La Presse — Selon le dernier recensement effectué par l’Apii, le tissu industriel tunisien compte 4.661 entreprises opérationnelles dans l’industrie en 2024, contre 4.702 à la fin de 2023 et 5.333, cinq ans auparavant.

L’année 2024 a été marquée par la fermeture de 41 entreprises qui sont pour l’essentiel des unités concernées par le marché local (entreprises autres que totalement exportatrices ou ATE).

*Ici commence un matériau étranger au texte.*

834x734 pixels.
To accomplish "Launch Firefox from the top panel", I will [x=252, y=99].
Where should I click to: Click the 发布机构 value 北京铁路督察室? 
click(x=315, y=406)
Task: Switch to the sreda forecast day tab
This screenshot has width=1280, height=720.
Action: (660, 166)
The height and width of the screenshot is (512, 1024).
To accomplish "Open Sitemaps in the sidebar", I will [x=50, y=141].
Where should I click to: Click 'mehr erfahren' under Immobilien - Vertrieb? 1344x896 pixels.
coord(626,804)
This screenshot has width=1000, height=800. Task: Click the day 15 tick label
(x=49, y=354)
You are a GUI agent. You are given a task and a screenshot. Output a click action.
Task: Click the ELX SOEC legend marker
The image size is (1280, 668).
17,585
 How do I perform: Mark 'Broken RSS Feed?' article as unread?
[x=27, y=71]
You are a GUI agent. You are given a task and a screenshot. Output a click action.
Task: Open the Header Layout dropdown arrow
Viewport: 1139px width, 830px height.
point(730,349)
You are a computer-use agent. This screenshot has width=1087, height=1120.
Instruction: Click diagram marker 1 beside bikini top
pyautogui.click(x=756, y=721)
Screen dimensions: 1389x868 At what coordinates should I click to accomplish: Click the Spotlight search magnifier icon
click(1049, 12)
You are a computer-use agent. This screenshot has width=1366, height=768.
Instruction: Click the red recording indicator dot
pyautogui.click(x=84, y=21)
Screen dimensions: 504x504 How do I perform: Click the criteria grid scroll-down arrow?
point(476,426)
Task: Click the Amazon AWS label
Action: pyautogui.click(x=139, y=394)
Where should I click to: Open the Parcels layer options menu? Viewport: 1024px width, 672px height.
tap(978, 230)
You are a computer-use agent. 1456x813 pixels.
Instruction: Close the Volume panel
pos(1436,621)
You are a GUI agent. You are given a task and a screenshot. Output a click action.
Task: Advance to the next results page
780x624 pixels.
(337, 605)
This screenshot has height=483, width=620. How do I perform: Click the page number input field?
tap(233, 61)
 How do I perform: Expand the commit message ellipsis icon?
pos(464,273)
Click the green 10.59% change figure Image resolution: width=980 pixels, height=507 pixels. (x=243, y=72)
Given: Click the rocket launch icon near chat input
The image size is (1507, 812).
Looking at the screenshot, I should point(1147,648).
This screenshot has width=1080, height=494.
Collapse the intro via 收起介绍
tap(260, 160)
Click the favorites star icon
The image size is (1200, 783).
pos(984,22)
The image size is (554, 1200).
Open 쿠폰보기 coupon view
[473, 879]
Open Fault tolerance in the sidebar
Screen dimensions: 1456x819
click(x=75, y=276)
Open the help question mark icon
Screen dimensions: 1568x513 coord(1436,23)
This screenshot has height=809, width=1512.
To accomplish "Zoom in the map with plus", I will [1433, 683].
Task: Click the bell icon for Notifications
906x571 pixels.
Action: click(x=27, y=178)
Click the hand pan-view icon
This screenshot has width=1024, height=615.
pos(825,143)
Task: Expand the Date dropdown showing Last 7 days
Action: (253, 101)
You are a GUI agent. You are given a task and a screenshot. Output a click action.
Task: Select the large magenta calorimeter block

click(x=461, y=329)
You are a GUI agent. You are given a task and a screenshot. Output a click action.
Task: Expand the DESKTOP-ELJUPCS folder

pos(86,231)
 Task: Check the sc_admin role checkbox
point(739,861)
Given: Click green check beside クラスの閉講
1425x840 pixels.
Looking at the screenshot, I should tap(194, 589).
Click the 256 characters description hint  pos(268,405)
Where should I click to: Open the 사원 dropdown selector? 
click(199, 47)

Par ailleurs, le tissu des entreprises totalement exportatrices (TE) n’a pas changé, la fermeture a concerné les usines dans les secteurs du textile et habillement (-11), dans l’industrie de la chaussure (-5) et la chimie (-4) ayant été compensées par la création de nouvelles entreprises industrielles dans l’électricité et l’électronique (+14) et l’agroalimentaire (+10). En effet, outre les industries du textile et du cuir, ce sont les industries des matériaux de construction qui affichent en 2024 les disparitions de sites industriels les plus importantes : -17 entreprises par rapport à 2023 et -97 depuis l’année 2019, soit  le taux de déperdition le plus élevé des cinq dernières années. L’industrie tunisienne qui occupait 533,6 milliers de personnes à la fin de 2023 n’en occupait à la fin de l’année dernière que 526 mille, soit  une perte de plus de 7.500 emplois.

Désindustrialisation

La désindustrialisation de la Tunisie est particulièrement importante dans la région de Sfax. À lui seul, le gouvernorat de Sfax enregistre plus de la moitié des fermetures d’usines : -28 sur les 41 sites pour toute la Tunisie. La région du Grand-Tunis est la deuxième région la plus sinistrée avec la fermeture de 16 entreprises industrielles depuis l’an dernier. Un constat appelant à des stratégies de relance et d’adaptation face aux nouvelles exigences du marché. En revanche, le Sud tunisien affiche en 2024 la création de 12 nouvelles unités industrielles, la plupart localisées à Gafsa, Kébili et Tozeur.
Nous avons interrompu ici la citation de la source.